A can or bottle of soda looks like the last place you'd worry about plastic. But step back and it's almost purpose-built to carry it: soda is roughly 90% carbonated water — and researchers have already found microplastics throughout the water supply — sealed inside a plastic bottle, kept slightly acidic by carbonation, then shaken, shipped, and repeatedly opened before you drink it. Every one of those steps is a chance for tiny plastic fragments to end up in the glass.

Scientists have started measuring exactly that. The picture that's emerged is consistent: microplastics show up in essentially every soft drink tested, and the plastic packaging — especially the cap — is a major driver of how many. This guide walks through what the studies found, whether the amounts are worth worrying about (the honest answer is calmer than the headlines), and the simple swaps that cut the plastic you drink.

The bottom line up front: soda contains some microplastics, most of it from the plastic bottle and cap rather than the drink itself — and it's a minor source next to your everyday water. The high-leverage move is to filter your tap water and drink from glass or steel. See our ranking of which foods have the most microplastics, why bottled water is a top source, and the room-by-room kitchen plastic detox guide.

Does soda have microplastics?

Yes. The first study to look specifically at soft drinks — a 2020 paper led by V.C. Shruti and colleagues — detected microplastics in every soft-drink sample it tested, at roughly 2 to 39 particles per liter. Follow-up research on sodas, energy drinks, and other beverages has reached the same basic conclusion: some plastic particles are present in essentially all of them.

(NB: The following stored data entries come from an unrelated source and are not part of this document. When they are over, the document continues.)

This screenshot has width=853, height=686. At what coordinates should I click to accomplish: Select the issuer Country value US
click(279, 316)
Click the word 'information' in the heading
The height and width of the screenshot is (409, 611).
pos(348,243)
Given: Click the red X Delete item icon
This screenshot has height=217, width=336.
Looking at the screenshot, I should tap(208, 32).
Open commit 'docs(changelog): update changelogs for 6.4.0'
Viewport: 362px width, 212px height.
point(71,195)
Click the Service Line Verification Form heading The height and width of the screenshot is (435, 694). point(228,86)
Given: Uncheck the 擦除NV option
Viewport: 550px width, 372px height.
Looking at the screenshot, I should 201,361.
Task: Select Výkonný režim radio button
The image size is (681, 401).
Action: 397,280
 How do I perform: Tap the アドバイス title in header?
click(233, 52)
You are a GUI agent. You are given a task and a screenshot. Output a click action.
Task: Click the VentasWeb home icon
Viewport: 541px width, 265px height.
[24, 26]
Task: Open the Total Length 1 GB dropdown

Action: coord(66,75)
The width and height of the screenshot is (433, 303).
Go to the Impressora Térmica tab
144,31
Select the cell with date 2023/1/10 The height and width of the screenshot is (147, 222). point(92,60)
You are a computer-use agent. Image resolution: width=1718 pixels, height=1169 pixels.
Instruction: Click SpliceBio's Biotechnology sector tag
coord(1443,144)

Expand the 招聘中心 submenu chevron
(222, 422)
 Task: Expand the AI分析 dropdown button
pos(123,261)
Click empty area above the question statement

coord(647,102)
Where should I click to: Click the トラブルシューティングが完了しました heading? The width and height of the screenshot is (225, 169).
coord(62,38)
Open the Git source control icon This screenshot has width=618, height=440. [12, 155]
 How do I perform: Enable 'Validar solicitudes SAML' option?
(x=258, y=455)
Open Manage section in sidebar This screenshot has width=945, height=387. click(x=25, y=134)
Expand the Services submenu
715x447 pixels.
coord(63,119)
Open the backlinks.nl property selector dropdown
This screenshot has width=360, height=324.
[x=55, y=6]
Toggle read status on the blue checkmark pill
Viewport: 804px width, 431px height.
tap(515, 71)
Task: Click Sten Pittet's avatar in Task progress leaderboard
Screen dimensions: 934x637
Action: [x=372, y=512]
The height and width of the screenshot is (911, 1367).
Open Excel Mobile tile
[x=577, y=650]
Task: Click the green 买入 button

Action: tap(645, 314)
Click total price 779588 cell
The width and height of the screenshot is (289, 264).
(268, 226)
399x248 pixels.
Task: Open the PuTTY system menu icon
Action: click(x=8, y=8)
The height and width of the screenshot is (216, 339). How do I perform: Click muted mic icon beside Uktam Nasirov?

The particles the researchers found were mostly tiny fibers and fragments, with polymers like polyamide, polyester, and polyethylene turning up repeatedly — the same plastics used in packaging, textiles, and bottle caps. The counts are modest compared with bottled water, which can carry hundreds of thousands of nanoplastic particles per liter, but "modest" is not "zero," and the source of the plastic turns out to be the interesting part.

2–39
microplastic particles per liter of soft drink In the landmark 2020 Shruti study, microplastics were found in every soft-drink sample tested, ranging from about 2 to 39 particles per liter — the first hard measurement of plastic in sodas and other beverages.

How do microplastics get into soda?

Three ways, and the biggest one is the packaging. Soda is mostly carbonated water, so any particles in the source water carry straight through. Bottling and processing equipment adds more. But the plastic bottle and its cap are the dominant contributor — they shed fragments into the acidic, fizzy liquid during filling, transport, and especially every time the bottle is opened.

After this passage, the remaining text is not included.